What is necessary is to be able to take some time to slow down and relax.  To refresh…

Of course that is harder than it appears.  We are no longer able to take a day off and play golf or go to the cabin without still being hooked in.  Our cell phones and laptops, while wonderful tools, keep us plugged in no matter were we go.  We cannot escape the e-mail or phone call  that requires our attention NOW!!  Even if we do escape to some backwater place where we don’t get cell phone coverage or there is no wi-fi, we often have the stress of multiple projects and deadlines looming over us that keep us up at night.  None of this is good or healthy.

So what do we do?  How can we refresh ourselves?’

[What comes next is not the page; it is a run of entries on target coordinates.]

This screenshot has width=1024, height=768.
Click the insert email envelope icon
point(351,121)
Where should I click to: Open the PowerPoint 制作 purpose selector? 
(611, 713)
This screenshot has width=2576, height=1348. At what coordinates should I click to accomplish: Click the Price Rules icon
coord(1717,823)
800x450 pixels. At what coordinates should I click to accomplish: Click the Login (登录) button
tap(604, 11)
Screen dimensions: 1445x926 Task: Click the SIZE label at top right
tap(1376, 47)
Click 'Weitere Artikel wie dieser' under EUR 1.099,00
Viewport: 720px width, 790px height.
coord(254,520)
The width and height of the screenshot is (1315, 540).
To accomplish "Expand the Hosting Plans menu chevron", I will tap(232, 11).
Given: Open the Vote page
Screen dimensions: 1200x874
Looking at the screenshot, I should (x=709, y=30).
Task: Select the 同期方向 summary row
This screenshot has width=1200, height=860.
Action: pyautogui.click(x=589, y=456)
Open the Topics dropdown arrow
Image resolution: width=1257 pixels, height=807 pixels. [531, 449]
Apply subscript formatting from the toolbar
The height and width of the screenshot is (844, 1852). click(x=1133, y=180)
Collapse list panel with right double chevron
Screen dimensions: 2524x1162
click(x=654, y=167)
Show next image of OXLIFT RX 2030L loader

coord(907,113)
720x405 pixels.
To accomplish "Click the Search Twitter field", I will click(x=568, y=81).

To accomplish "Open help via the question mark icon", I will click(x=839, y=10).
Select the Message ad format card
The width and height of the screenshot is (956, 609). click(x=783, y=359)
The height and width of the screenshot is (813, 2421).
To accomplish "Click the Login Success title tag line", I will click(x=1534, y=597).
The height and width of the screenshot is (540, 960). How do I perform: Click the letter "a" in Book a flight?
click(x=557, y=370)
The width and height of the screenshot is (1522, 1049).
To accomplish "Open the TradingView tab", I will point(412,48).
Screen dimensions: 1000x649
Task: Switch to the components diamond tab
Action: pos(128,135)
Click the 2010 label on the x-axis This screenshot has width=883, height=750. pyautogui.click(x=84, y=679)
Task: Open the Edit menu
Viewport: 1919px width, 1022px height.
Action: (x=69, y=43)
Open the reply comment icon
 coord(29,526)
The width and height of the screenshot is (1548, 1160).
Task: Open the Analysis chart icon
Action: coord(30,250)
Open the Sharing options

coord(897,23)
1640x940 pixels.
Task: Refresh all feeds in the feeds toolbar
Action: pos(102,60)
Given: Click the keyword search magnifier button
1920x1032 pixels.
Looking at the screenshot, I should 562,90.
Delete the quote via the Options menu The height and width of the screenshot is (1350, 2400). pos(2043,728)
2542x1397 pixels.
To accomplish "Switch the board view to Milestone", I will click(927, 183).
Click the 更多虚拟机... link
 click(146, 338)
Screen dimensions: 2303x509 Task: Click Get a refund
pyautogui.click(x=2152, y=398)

What we need is some serious down time.  Some time for ourselves to let our minds and body’s calm down and rejuvenate.  This is not a vacation (vacations often only add in more stress and pressure).  This is a time to slow down and allow ourselves an opportunity to vegetate.  To feel like we did in Junior High over the summer when the most pressure we had was to make sure we got home in time for dinner.  It is time that many people might call “wasted” time because it is unproductive – but I feel that it is time that is needed to repair and invigorate so that we can be productive.